Will there be slop? Definitely. A skill that used to be protected by a high barrier is now far more accessible.
That democratization is both a gift and a risk.
Shift 04
Why It Feels Like 4 Years in 4 Months
I cannot literally compress time. What experienced managers learn in four years cannot be fully simulated in a single season.
But by running multiple projects in parallel, including personal projects, I compressed exposure to decision-making cycles.
- planning
- delegation
- review
- release
- incident handling
- iteration
When those loops run every week instead of every quarter, you accumulate experience rapidly.
That is why I say it feels like I gained four years of software engineering experience in four months.
Not because I magically skipped fundamentals, but because I repeatedly practiced higher-level responsibilities under real delivery pressure.
Shift 05
The Hidden Cost: Mental Exhaustion
There is a misconception that if AI writes most code, the work becomes easy. My experience is the opposite.
The hardest part is holding the whole project in your head.
- product direction
- roadmap
- architecture
- tradeoffs
- timeline
- quality risks
Things that used to unfold over months are now expected in days or weeks. That compression creates a different kind of fatigue: less mechanical typing stress, more cognitive orchestration stress.
I felt that exhaustion clearly.
Shift 06
The Evolution of AGENTS.md: From Coding Notes to SDLC Playbook
One under-discussed area is how instruction files evolve.
At first, my agent docs were mostly coding style and technical guardrails. Over time, they expanded into something closer to SDLC operating manuals.
- how tasks are tracked
- how progress is reported
- how verification is done
- how handoff summaries are written
- how release readiness is judged
In other words, prompt files are becoming lightweight management systems. That evolution alone teaches you a lot about what software leadership actually is.
Shift 07
A New Learning Pattern (and Its Risks)
There is another deeper shift happening: how humans learn technical subjects.

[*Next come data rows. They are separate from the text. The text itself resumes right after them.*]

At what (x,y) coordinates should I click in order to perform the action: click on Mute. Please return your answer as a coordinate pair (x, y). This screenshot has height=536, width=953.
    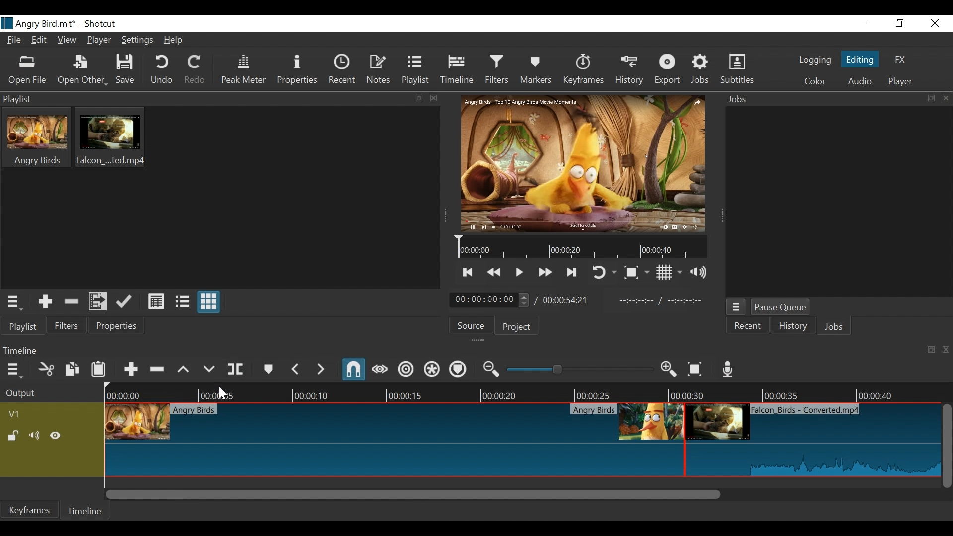
    Looking at the image, I should click on (34, 435).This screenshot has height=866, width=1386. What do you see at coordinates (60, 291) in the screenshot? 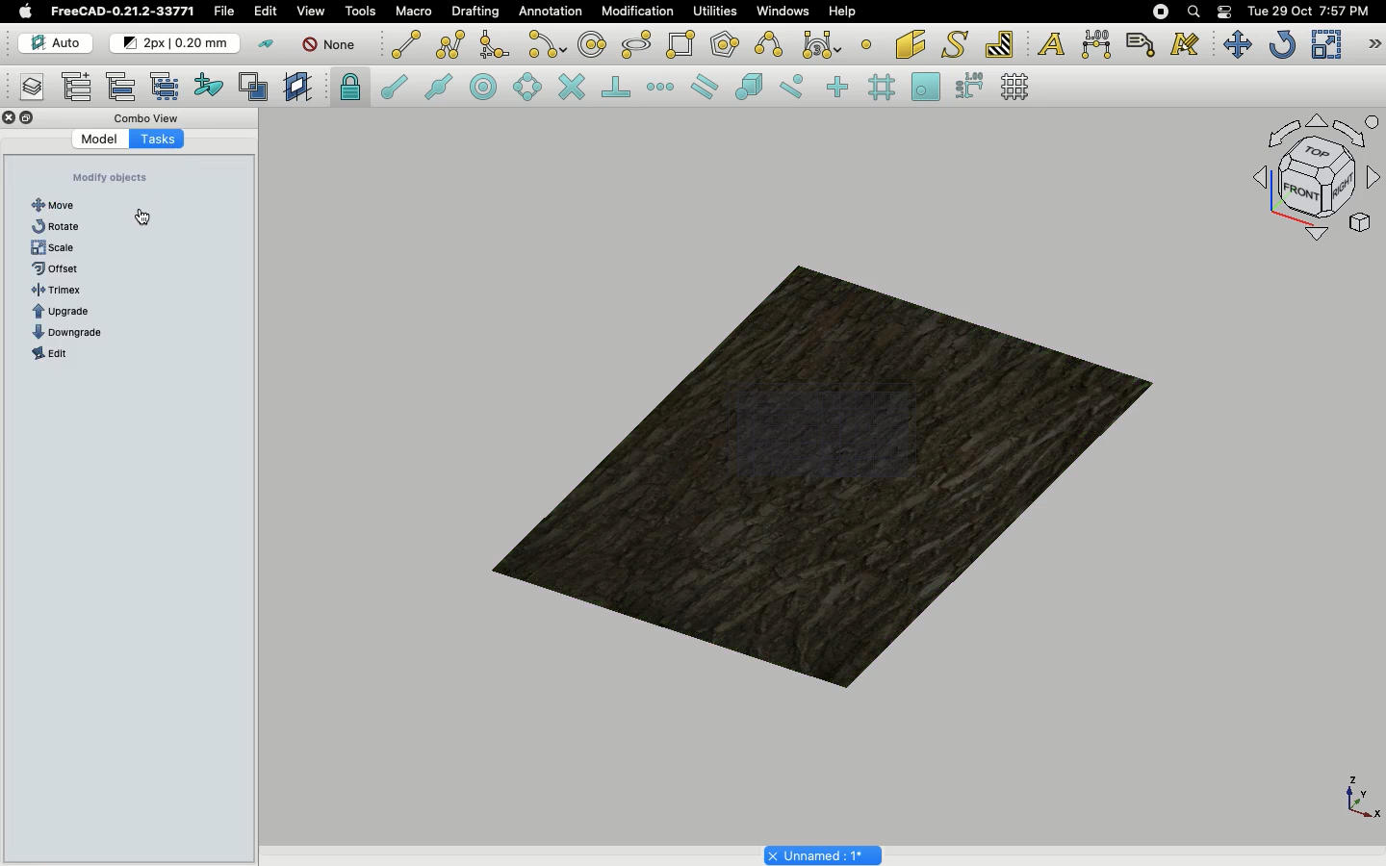
I see `Trimex` at bounding box center [60, 291].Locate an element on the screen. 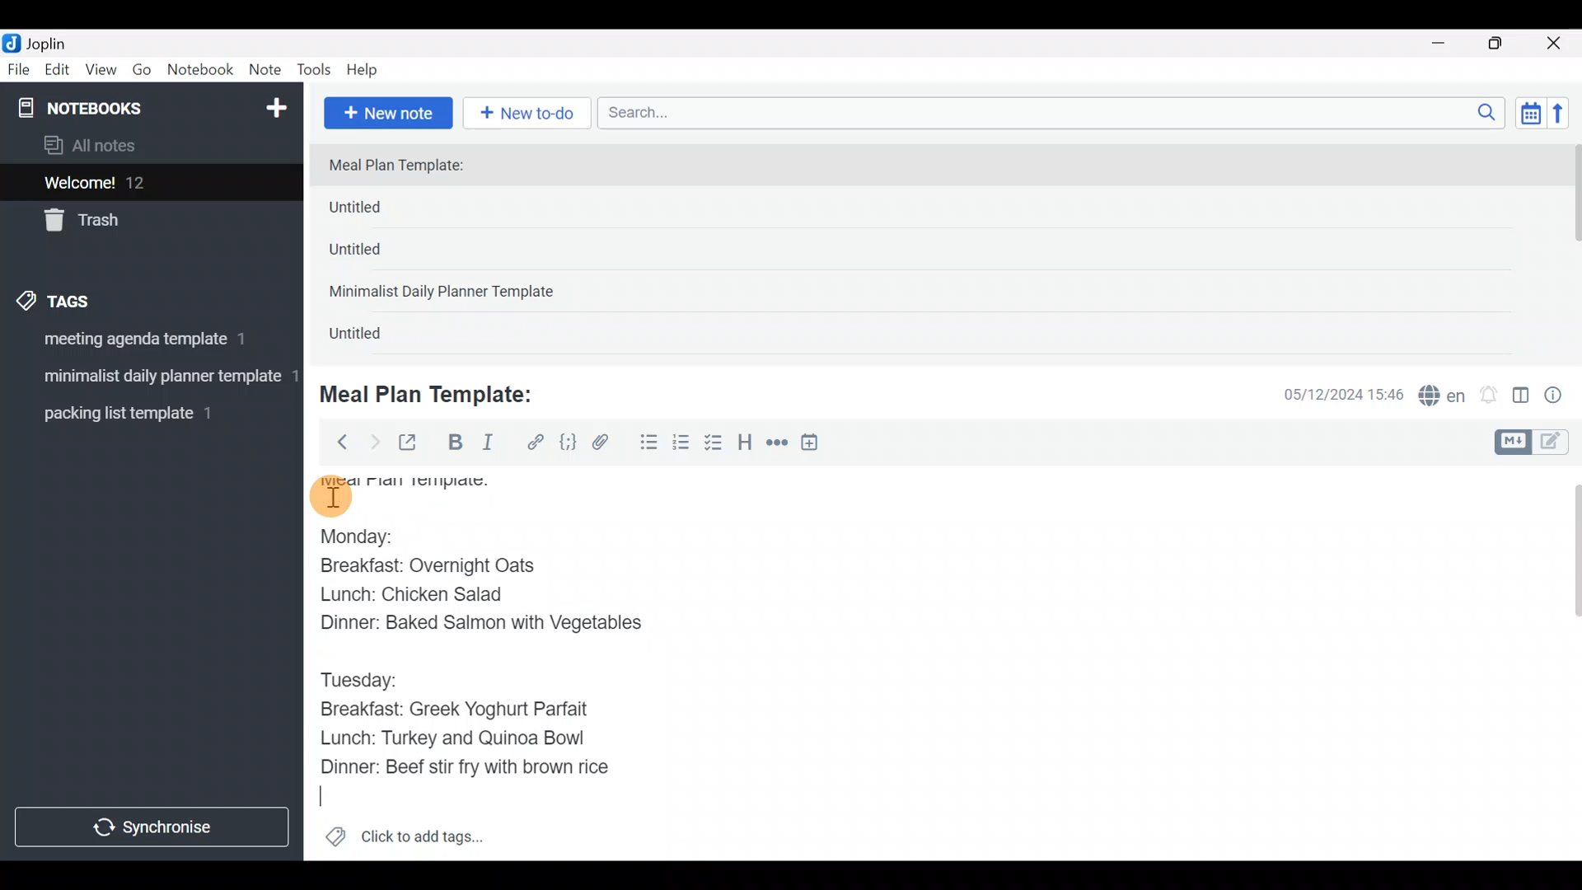 The height and width of the screenshot is (890, 1582). New note is located at coordinates (386, 111).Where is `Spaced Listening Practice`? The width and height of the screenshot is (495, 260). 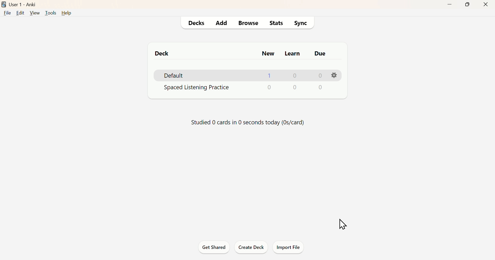 Spaced Listening Practice is located at coordinates (241, 88).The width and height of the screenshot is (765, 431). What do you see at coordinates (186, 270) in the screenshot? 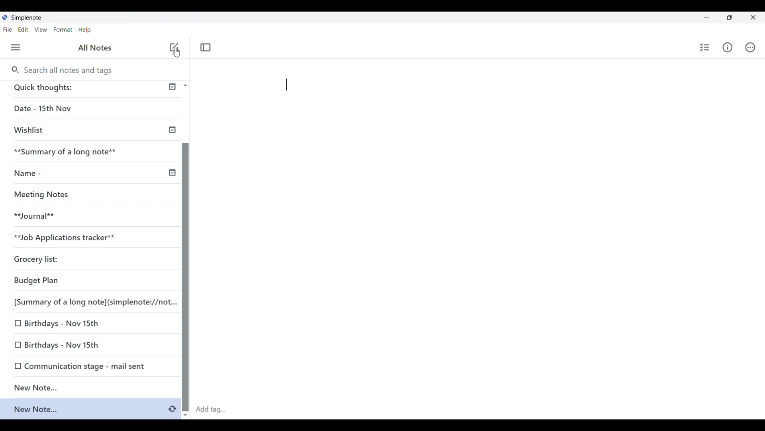
I see `Vertical slide bar for left panel` at bounding box center [186, 270].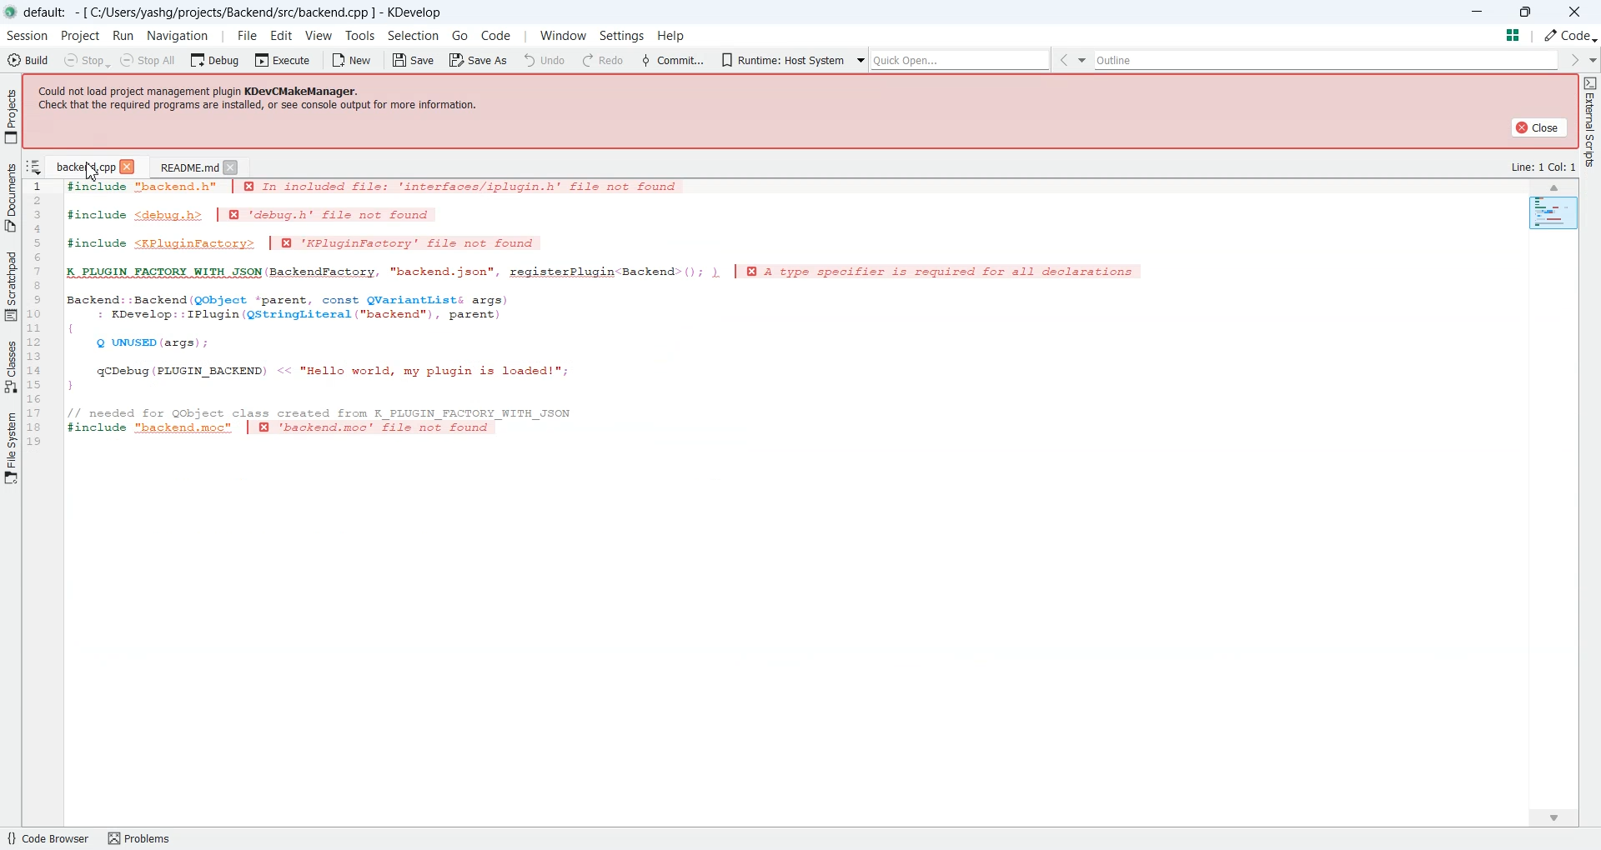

Traditionally, we learned from basics to advanced in a structured sequence. Now, with AI, we often receive only the piece we need right now. That is powerful, but it can create shallow confidence.
Side Topic That Matters
We already saw a version of this in the social media era: short clips from long lectures gave people isolated facts without full context. They felt informed but lacked dense understanding.
AI is different because it can answer follow-up questions and provide context interactively. But it introduces another risk: confident falsehoods. Human minds are not fully prepared for systems that can sound authoritative while being wrong.
So we need a new discipline.
- ask better questions
- verify claims
- test assumptions in code
- stay humble about what we actually understand
Shift 08
The Best Outcome: Software Is No Longer a Closed Gate
Despite the concerns, one thing makes me genuinely happy.
Building software is no longer a guarded skill available only to people with specific geography, credentials, or elite network access.
Talented people with limited resources can now build real products. And they are already doing it.
That is a historic change.
Shift 09
My Position: Concerned, but Optimistic
I do have concerns about where this goes.
- quality drift
- over-reliance
- cognitive laziness
- information overload
But overall, I am optimistic.
As a Muslim, I believe we are responsible for using tools with intention, ethics, and service to people. Technology itself is not the destination. It is a means.
If we stay grounded in purpose and accountability, this shift can expand human creativity instead of shrinking it.
Shift 10
Final Thought
I do not claim to have the final answer. I am still processing many of these changes.
But one thing is clear in my experience: coding agents did not make engineering irrelevant. They changed where value sits.
The leverage is moving from who can type the fastest to who can think clearly, direct systems well, and ship useful products responsibly.
That is why the last four months felt like an accelerated career chapter. Not because coding got easy. Because software leadership arrived at my desk earlier than expected.